Thank you for the pen, Defenders of Wildlife. I know you want me to use it to fill out the accompanying donation card, and the windbreaker I would receive for a $15 donation seems like a steal. I wonder how you can send me a pen and a windbreaker for $15 and still have money left over to “stop the Palin bloodshed” and adopt a wolf pup in my name.
At first, I admit, I was a little miffed to find this rather elaborate package crammed into my mailbox, all the cardboard and plastic and paper and free pen, and I was about to say, “Forget it! I’m not sending money to an organization that spends it making obnoxious mailers.”
But you anticipated that.
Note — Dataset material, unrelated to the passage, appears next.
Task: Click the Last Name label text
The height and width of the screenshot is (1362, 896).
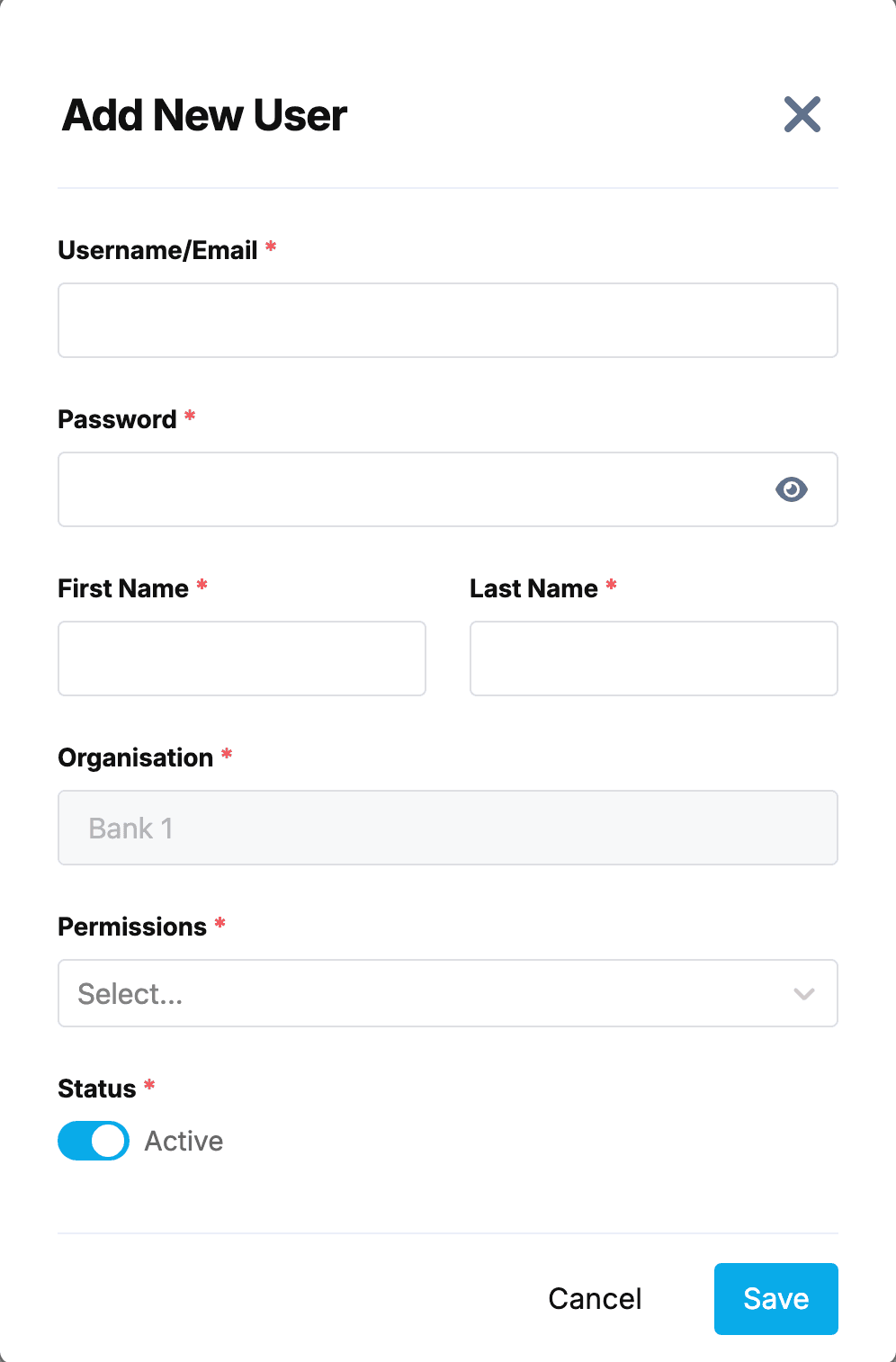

You put your counter-argument right on the back of your letter. Ninety percent of your fund raising goes to program costs, it says, and only 10 percent to marketing. So only $1.50 of my $15 will go toward all of your overhead and the next mailer, pen, windbreaker, I guess? And $13.50 will stop the Palin bloodshed and adopt a wolf pup in my name?
That sounds like a much better deal. Or do “program costs” include things other than wolves, like office space, paper clips, electricity bills, salaries?
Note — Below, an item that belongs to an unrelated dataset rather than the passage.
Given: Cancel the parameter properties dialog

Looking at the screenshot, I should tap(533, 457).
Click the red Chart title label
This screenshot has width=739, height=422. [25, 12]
I’m particularly curious about salaries because according to Charity Navigator, your CEO, Rodger Schlickeisen, made a schlick $268,671 in 2007. I’ve never been great at math, but if $13.50 saves a wolf pup, by my calculations Rodger’s salary could save 19,901 and a half wolf pups. And let’s see, your website says, “There are an estimated 7,000 to 11,200 wolves in Alaska and more than 5,000 in the lower 48 states.”
Hmm.
Oh look, now I’ve found your 2007 Form 990 (pdf), and it seems Rodger is not the only one enjoying the high life. Executive VP Jamie Rappaport Clark made $232,138, and Senior VP for Operations Charles Orasin made a cool $190,000. Operations must be more important than conservation because Senior VP for Conservation William Irwin only pulled in a measly $158,340.
Okay. How much of my $15 does a wolf get?
I know there’s an argument for necessity out there somewhere, that you and other charities must operate this way, but I have a hard time seeing a $268,000 salary as a necessity. (And I do realize that Rodger probably feels underpaid, because Wildlife Conservation Society CEO Steven E. Sanderson makes $628,642). It seems to me that when you build a lucrative bureaucracy to solve a problem, the bureaucracy becomes dependent on the problem. If we ever do save the wolves, how is Rodger going to make his house payment?
Thank you for the pen, Defenders of Wildlife.